- [Task item]:
Nothing in the records should be left out; transcribe them exactly.

- [Data section]:
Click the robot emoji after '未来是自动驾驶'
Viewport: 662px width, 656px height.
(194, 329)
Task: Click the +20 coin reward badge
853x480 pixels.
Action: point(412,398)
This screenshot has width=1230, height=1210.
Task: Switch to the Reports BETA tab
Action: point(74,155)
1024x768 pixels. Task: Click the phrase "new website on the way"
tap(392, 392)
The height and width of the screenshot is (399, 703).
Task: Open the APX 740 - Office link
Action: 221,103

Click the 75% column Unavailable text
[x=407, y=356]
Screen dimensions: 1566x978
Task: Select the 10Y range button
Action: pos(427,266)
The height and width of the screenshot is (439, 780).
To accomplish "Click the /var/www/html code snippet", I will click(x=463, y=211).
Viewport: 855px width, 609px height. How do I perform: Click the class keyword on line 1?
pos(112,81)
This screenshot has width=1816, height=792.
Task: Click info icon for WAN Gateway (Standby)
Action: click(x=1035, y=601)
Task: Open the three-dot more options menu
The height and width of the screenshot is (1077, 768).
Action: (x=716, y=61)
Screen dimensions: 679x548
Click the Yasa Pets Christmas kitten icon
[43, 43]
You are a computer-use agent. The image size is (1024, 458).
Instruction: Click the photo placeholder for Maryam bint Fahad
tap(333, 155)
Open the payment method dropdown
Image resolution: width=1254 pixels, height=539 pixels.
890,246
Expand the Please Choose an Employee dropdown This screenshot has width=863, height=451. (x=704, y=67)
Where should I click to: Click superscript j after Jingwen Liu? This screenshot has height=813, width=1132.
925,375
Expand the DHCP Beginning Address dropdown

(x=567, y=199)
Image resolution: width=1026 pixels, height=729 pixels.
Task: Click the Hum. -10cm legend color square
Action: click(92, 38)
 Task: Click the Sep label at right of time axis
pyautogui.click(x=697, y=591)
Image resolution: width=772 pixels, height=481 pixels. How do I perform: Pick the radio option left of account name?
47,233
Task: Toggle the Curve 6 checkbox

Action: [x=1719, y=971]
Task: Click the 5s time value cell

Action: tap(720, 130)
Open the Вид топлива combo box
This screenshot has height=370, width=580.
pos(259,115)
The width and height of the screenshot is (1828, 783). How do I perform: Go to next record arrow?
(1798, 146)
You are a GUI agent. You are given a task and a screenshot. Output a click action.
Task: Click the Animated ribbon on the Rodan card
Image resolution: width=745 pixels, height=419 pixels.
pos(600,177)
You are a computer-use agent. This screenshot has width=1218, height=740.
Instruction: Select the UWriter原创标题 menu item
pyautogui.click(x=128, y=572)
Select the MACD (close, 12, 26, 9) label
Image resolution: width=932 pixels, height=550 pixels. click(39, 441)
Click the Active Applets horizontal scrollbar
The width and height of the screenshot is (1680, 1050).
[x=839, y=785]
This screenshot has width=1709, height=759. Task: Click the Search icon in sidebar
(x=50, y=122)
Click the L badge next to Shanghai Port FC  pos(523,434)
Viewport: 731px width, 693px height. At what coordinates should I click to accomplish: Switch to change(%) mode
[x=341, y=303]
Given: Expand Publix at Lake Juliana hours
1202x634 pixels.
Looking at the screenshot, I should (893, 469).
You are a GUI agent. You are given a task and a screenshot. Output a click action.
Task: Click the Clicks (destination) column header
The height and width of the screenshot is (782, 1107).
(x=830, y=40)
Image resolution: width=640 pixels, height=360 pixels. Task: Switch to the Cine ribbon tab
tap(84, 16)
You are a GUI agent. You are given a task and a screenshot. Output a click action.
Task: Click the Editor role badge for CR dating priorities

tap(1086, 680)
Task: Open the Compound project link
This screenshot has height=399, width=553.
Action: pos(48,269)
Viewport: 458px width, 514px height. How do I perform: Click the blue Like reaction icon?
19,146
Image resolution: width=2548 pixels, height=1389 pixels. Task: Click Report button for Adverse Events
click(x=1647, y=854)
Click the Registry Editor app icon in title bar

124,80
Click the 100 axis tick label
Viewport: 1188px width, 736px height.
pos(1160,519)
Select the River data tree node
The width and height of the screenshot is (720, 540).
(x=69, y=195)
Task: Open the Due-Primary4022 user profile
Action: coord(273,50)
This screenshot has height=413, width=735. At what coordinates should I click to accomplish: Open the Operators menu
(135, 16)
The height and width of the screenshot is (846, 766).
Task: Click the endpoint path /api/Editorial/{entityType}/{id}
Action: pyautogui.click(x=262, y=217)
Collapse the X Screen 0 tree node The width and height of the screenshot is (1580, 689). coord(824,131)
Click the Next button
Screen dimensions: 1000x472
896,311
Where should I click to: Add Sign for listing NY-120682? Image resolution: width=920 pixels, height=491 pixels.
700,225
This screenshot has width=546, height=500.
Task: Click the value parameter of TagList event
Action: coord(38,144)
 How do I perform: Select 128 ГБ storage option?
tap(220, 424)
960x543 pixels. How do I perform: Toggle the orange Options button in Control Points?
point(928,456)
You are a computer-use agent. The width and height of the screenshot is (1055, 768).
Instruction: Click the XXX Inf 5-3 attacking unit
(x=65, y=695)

- [Task output]:
Click the robot emoji after '未来是自动驾驶'
Viewport: 662px width, 656px height.
(194, 329)
Task: Click the +20 coin reward badge
853x480 pixels.
Action: point(412,398)
This screenshot has width=1230, height=1210.
Task: Switch to the Reports BETA tab
Action: point(74,155)
1024x768 pixels. Task: Click the phrase "new website on the way"
tap(392, 392)
The height and width of the screenshot is (399, 703).
Task: Open the APX 740 - Office link
Action: 221,103

Click the 75% column Unavailable text
[x=407, y=356]
Screen dimensions: 1566x978
Task: Select the 10Y range button
Action: pos(427,266)
The height and width of the screenshot is (439, 780).
To accomplish "Click the /var/www/html code snippet", I will click(x=463, y=211).
Viewport: 855px width, 609px height. How do I perform: Click the class keyword on line 1?
pos(112,81)
This screenshot has width=1816, height=792.
Task: Click info icon for WAN Gateway (Standby)
Action: click(x=1035, y=601)
Task: Open the three-dot more options menu
The height and width of the screenshot is (1077, 768).
Action: (x=716, y=61)
Screen dimensions: 679x548
Click the Yasa Pets Christmas kitten icon
[43, 43]
You are a computer-use agent. The image size is (1024, 458).
Instruction: Click the photo placeholder for Maryam bint Fahad
tap(333, 155)
Open the payment method dropdown
Image resolution: width=1254 pixels, height=539 pixels.
890,246
Expand the Please Choose an Employee dropdown This screenshot has width=863, height=451. (x=704, y=67)
Where should I click to: Click superscript j after Jingwen Liu? This screenshot has height=813, width=1132.
925,375
Expand the DHCP Beginning Address dropdown

(x=567, y=199)
Image resolution: width=1026 pixels, height=729 pixels.
Task: Click the Hum. -10cm legend color square
Action: click(92, 38)
 Task: Click the Sep label at right of time axis
pyautogui.click(x=697, y=591)
Image resolution: width=772 pixels, height=481 pixels. How do I perform: Pick the radio option left of account name?
47,233
Task: Toggle the Curve 6 checkbox

Action: [x=1719, y=971]
Task: Click the 5s time value cell

Action: tap(720, 130)
Open the Вид топлива combo box
This screenshot has height=370, width=580.
pos(259,115)
The width and height of the screenshot is (1828, 783). How do I perform: Go to next record arrow?
(1798, 146)
You are a GUI agent. You are given a task and a screenshot. Output a click action.
Task: Click the Animated ribbon on the Rodan card
Image resolution: width=745 pixels, height=419 pixels.
pos(600,177)
You are a computer-use agent. This screenshot has width=1218, height=740.
Instruction: Select the UWriter原创标题 menu item
pyautogui.click(x=128, y=572)
Select the MACD (close, 12, 26, 9) label
Image resolution: width=932 pixels, height=550 pixels. click(39, 441)
Click the Active Applets horizontal scrollbar
The width and height of the screenshot is (1680, 1050).
[x=839, y=785]
This screenshot has width=1709, height=759. Task: Click the Search icon in sidebar
(x=50, y=122)
Click the L badge next to Shanghai Port FC  pos(523,434)
Viewport: 731px width, 693px height. At what coordinates should I click to accomplish: Switch to change(%) mode
[x=341, y=303]
Given: Expand Publix at Lake Juliana hours
1202x634 pixels.
Looking at the screenshot, I should (893, 469).
You are a GUI agent. You are given a task and a screenshot. Output a click action.
Task: Click the Clicks (destination) column header
The height and width of the screenshot is (782, 1107).
(x=830, y=40)
Image resolution: width=640 pixels, height=360 pixels. Task: Switch to the Cine ribbon tab
tap(84, 16)
You are a GUI agent. You are given a task and a screenshot. Output a click action.
Task: Click the Editor role badge for CR dating priorities

tap(1086, 680)
Task: Open the Compound project link
This screenshot has height=399, width=553.
Action: pos(48,269)
Viewport: 458px width, 514px height. How do I perform: Click the blue Like reaction icon?
19,146
Image resolution: width=2548 pixels, height=1389 pixels. Task: Click Report button for Adverse Events
click(x=1647, y=854)
Click the Registry Editor app icon in title bar

124,80
Click the 100 axis tick label
Viewport: 1188px width, 736px height.
pos(1160,519)
Select the River data tree node
The width and height of the screenshot is (720, 540).
(x=69, y=195)
Task: Open the Due-Primary4022 user profile
Action: coord(273,50)
This screenshot has height=413, width=735. At what coordinates should I click to accomplish: Open the Operators menu
(135, 16)
The height and width of the screenshot is (846, 766).
Task: Click the endpoint path /api/Editorial/{entityType}/{id}
Action: pyautogui.click(x=262, y=217)
Collapse the X Screen 0 tree node The width and height of the screenshot is (1580, 689). coord(824,131)
Click the Next button
Screen dimensions: 1000x472
896,311
Where should I click to: Add Sign for listing NY-120682? Image resolution: width=920 pixels, height=491 pixels.
700,225
This screenshot has width=546, height=500.
Task: Click the value parameter of TagList event
Action: coord(38,144)
 How do I perform: Select 128 ГБ storage option?
tap(220, 424)
960x543 pixels. How do I perform: Toggle the orange Options button in Control Points?
point(928,456)
You are a computer-use agent. The width and height of the screenshot is (1055, 768).
Instruction: Click the XXX Inf 5-3 attacking unit
(x=65, y=695)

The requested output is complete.